Christine Rosen‘s latest Commentary magazine column spells out the problems related to smarm, “a form of extremely ingratiating behavior — unctuous attempts to curry favor while remaining insistently ‘positive.'”

In a therapeutic culture such as ours, which is focused on personal well-being more than personal responsibility, it’s not surprising that we find smarm so compelling. We seem to worry less about the state of our souls than we do the minimalism of our closets or the carbon footprint of our last vacation.

But smarm is thriving for another reason as well. A culture that values sensitivity and diversity without figuring out how to adequately define either needs ways to monitor the behavior of others. Smarm has emerged as a kind of coping mechanism for a world beset by trigger warnings, safe spaces, and hypersensitivity to gender, race, and ethnic differences.

Or, as [Tom] Scocca noted, in words that could be used to describe contemporary student activists on campus, “It is scolding, couched as an appeal to goodness, in the name of an absent authority.” If you can’t say something nice—or, more to the point, if can’t figure out if something you think is nice might be misconstrued as transphobic, racist, or sexist—just favorite that kitten video!

Smarm also provides an ersatz feeling of community. Today, more people are living alone than ever before, but at least they are all on Facebook. Why fret about a fractured nation bowling alone when you can read this or that “powerful story” on Upworthy? In the vacuum left by traditional behavioral norms and mores, smarm has emerged as our common cultural currency.

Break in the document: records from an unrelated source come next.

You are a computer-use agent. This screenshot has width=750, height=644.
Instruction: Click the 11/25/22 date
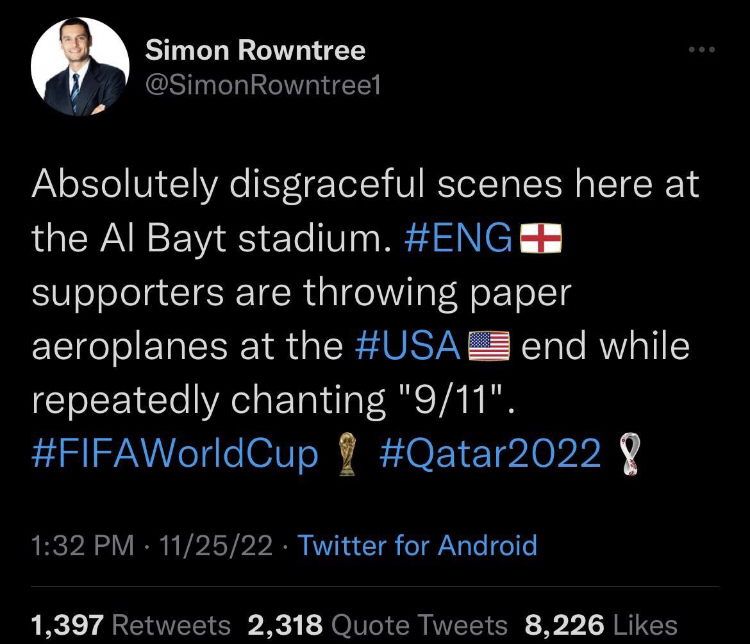pyautogui.click(x=212, y=545)
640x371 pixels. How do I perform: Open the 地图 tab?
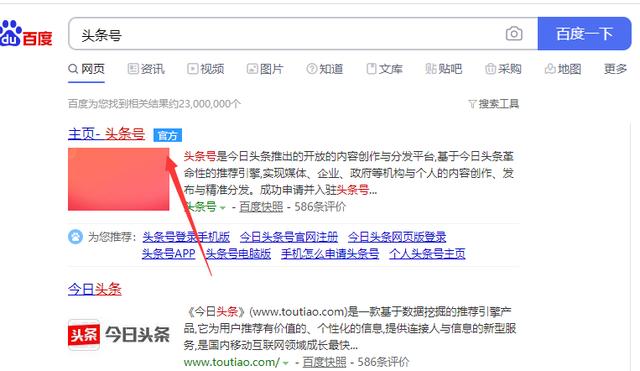[x=563, y=69]
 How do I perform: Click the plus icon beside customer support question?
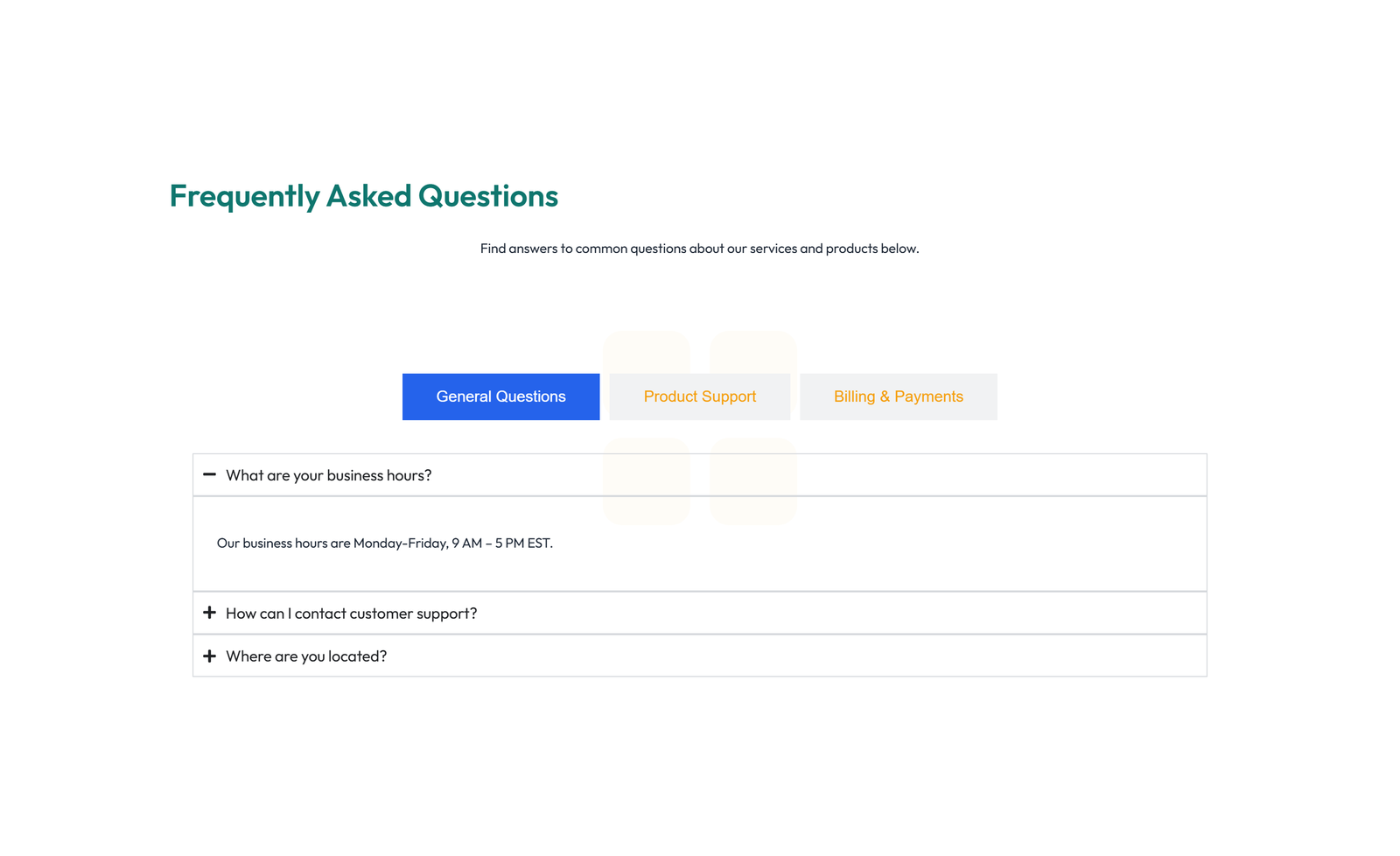209,613
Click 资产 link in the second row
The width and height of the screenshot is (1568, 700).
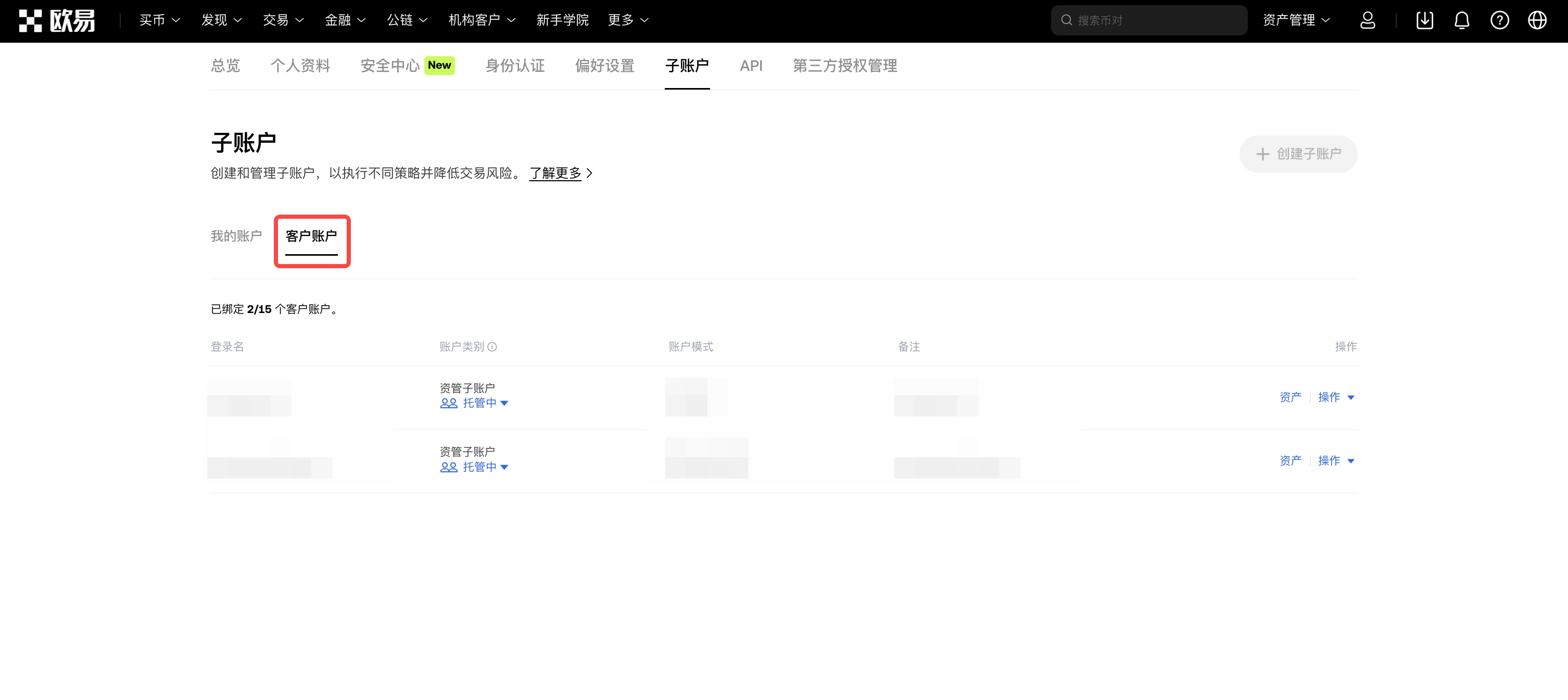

As for disagreement? Criticism? Smarm culture tends to call out as “haters” anyone who disagrees with liberal mainstream views. Do you have a problem with the government’s policy on transgender bathroom access? You’ll be dismissed as an extremist ranter with that favorite smarm catchphrase: Haters gonna hate. In a culture where being liked and followed and pinned and retweeted is the most important currency, saying something disagreeable (that is, out of the liberal mainstream) isn’t just curmudgeonly; it can be career-threatening. This is why the Internet, which promised to give authentic voice to the previously silenced, has instead given us a world in which mommy bloggers spend their days curating upbeat posts about the challenges of potty training in order to get kickbacks from diaper companies.